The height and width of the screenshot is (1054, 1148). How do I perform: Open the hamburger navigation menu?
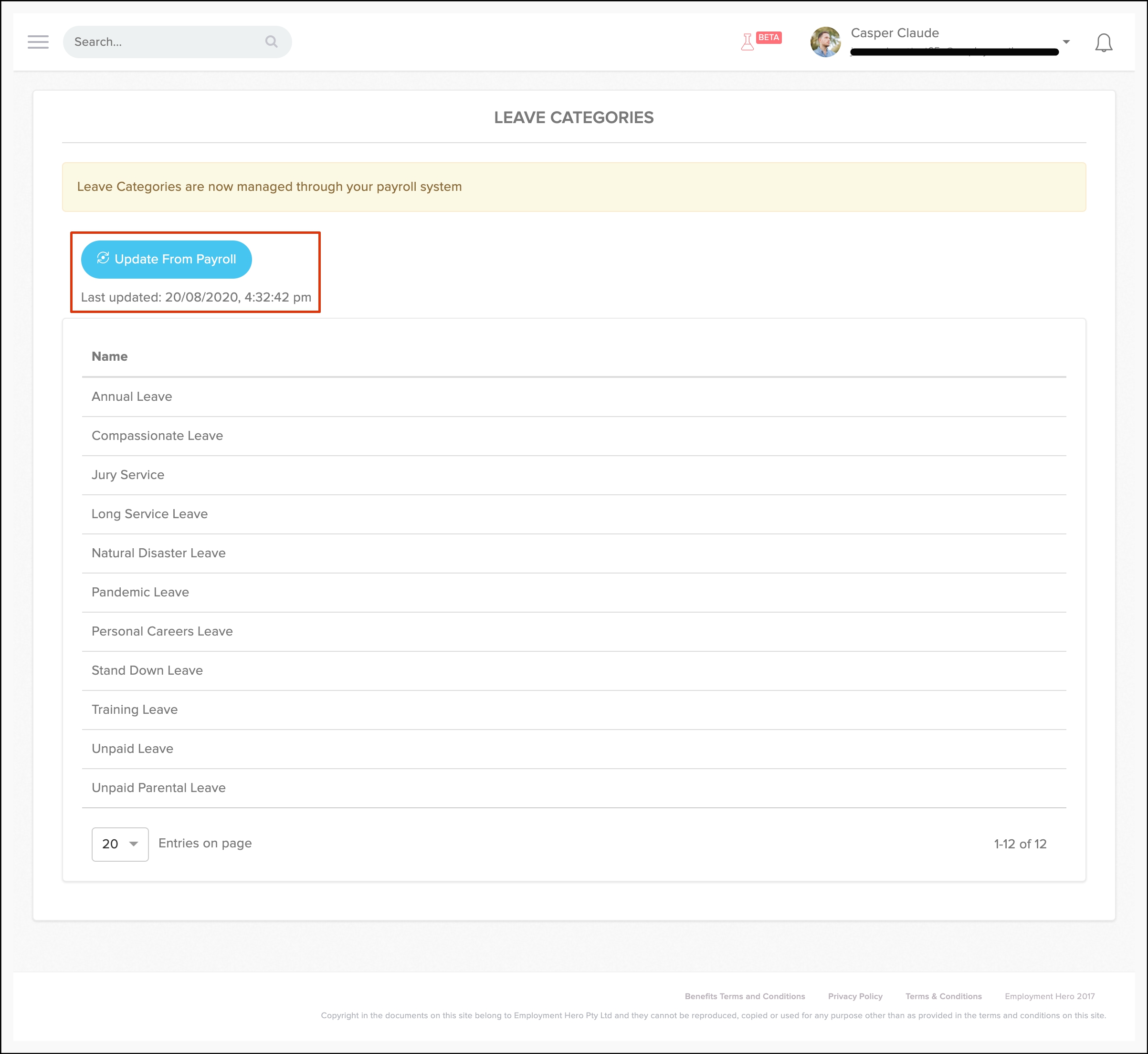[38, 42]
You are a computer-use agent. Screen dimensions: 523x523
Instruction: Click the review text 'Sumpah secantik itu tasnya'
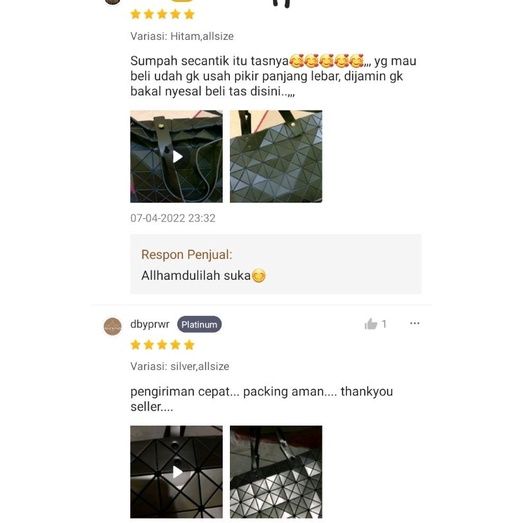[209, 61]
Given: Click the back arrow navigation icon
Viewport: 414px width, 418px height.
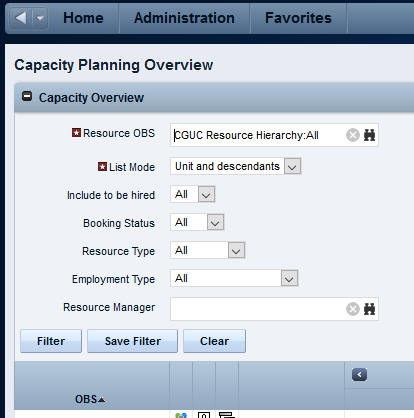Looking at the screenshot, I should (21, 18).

++++++++

> _Exercise_
Arrange the entries from the line containing "Given: Click the back arrow navigation icon" through the end of the entries as a Markdown table with the columns Row and Line, numbering each row and skipping blank lines. Leave the pictures out.

> _Worked answer_
| Row | Line |
|---|---|
| 1 | Given: Click the back arrow navigation icon |
| 2 | Viewport: 414px width, 418px height. |
| 3 | Looking at the screenshot, I should (21, 18). |